Unsere Book-to-Bill liegt derzeit bei 1,10. Vor dem Hintergrund dessen, was 2021 alles geschehen ist, ein immer noch erstaunlich hoher Wert. Historisch dauerten diese Ausnahmesituationen immer etwa ein Jahr an. Offenbar ist das nicht mehr so. Ich gehe auch davon aus, dass die Automobil- und Automotive-Branche, die aktuell mit angezogener Handbremse agiert, mit ihren Bestellungen nachziehen wird und sich so die Situation des Jahres 2021 wohl bis zum Jahresende 2022 fortsetzt.
Sie bewegen sich seit über 40 Jahren in der Branche. Wie erklären Sie sich diese noch nie dagewesene Marktsituation?

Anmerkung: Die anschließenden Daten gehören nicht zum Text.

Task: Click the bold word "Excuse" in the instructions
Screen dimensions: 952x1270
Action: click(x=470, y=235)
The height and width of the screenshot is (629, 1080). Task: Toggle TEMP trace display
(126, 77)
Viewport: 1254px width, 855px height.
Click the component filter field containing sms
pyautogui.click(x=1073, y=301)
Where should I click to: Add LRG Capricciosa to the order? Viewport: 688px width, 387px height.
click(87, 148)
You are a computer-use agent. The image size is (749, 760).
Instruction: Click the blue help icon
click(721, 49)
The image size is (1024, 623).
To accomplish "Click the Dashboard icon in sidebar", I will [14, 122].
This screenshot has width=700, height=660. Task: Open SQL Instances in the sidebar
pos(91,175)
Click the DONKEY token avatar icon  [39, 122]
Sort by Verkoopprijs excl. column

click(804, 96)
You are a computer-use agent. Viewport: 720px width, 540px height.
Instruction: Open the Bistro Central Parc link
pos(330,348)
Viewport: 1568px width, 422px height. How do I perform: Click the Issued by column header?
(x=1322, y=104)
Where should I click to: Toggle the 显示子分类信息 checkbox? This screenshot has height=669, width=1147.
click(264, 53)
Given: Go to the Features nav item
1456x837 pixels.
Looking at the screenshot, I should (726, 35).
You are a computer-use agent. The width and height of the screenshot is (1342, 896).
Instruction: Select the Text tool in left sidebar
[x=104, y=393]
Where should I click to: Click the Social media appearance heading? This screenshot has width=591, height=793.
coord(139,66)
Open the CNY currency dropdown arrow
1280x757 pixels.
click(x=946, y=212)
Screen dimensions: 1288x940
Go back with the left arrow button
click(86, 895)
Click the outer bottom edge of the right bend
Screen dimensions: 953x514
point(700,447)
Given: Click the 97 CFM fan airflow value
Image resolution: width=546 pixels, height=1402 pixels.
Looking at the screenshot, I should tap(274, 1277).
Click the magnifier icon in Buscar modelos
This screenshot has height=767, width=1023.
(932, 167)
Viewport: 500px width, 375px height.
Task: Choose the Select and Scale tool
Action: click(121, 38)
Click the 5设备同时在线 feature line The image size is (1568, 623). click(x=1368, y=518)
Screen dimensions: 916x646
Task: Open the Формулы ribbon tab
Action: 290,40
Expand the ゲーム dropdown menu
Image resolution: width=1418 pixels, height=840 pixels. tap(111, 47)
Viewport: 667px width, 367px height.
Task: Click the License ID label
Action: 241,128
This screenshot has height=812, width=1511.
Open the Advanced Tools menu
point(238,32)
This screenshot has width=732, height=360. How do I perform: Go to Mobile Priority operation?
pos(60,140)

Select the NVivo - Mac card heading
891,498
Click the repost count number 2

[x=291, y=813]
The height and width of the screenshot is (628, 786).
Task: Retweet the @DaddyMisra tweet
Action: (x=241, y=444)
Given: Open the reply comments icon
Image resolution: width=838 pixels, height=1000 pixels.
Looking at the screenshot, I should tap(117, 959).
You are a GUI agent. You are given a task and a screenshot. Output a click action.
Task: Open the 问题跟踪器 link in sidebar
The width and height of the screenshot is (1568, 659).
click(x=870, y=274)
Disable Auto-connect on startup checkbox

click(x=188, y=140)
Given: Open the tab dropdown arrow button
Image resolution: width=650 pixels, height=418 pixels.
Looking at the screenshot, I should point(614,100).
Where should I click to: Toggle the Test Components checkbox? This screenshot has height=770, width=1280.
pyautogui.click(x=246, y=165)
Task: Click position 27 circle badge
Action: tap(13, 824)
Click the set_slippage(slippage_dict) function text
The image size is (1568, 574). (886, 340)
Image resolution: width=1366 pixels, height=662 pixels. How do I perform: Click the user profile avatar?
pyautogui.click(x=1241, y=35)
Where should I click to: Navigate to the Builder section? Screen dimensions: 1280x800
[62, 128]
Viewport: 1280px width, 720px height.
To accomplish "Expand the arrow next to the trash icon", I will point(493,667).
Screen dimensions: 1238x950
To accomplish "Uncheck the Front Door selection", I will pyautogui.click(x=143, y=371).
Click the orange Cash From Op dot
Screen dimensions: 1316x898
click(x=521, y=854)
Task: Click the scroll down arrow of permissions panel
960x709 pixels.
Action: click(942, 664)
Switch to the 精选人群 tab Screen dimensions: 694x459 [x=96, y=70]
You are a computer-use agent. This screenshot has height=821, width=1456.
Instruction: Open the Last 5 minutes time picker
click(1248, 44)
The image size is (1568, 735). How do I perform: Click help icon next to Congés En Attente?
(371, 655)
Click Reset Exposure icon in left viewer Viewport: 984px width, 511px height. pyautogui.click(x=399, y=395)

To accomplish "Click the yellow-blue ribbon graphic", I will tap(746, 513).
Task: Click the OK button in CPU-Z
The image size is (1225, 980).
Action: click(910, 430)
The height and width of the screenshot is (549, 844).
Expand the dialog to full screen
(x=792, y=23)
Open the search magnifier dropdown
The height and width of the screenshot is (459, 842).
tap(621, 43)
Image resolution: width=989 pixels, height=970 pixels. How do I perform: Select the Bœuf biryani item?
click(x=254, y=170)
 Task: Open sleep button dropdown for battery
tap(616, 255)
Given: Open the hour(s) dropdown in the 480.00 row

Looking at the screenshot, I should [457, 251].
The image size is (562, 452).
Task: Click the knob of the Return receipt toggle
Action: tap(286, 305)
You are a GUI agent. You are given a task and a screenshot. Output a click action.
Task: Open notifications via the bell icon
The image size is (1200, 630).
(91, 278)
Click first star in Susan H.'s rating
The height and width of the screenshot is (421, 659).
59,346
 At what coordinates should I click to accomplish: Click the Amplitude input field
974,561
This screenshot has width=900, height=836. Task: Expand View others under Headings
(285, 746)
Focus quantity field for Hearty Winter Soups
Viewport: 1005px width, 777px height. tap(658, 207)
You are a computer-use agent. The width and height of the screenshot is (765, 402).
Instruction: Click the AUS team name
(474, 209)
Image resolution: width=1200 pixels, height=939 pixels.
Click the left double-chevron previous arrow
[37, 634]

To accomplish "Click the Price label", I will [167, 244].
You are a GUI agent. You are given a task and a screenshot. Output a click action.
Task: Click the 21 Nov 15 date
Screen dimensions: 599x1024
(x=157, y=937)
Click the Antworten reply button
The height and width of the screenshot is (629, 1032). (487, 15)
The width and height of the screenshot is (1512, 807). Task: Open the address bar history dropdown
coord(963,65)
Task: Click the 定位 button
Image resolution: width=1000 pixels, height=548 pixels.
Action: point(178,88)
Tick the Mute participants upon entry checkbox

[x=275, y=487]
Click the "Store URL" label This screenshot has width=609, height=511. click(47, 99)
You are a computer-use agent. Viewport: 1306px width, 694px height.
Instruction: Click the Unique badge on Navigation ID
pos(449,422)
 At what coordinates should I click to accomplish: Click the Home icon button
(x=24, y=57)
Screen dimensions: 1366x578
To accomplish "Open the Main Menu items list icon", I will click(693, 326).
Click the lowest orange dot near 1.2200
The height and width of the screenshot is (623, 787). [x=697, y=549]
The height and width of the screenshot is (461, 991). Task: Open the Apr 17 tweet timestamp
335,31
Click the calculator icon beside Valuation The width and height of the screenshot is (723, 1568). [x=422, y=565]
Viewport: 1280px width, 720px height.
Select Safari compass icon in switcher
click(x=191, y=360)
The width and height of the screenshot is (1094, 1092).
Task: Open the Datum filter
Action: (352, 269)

Aus meiner Sicht ist das gesamte System im 2. Quartal 2020 ins Wanken gekommen. Die Lockdowns, die Schließung vor allem auch der Werke der Automobilbauer, haben die Branche aus dem Tritt gebracht. Als die Automobilisten dann im Herbst 2020 wieder ihre Bestellungen massiv hochfuhren, waren die Fertigungskapazitäten vor allem im Halbleiterbereich bereits anderweitig ausgelastet. Dazu noch der Handelskonflikt zwischen den USA und China, der im Herbst 2020 eskalierte. All das hat zu der aktuellen Lage beigetragen. Man muss auch ganz nüchtern feststellen: Für ein Unternehmen wie unseres besteht die größte Gefahr darin, dass sich die Handelsbeziehungen zwischen den USA und China seit einigen Jahren kontinuierlich verschlechtern. Wir haben uns aus diesem Grund dazu entschlossen, unsere Fertigungskapazitäten weltweit geografisch besser auszubalancieren, was sehr oft dazu führt, dass chinesische Werke nicht weiter in ihrer Kapazität gesteigert werden.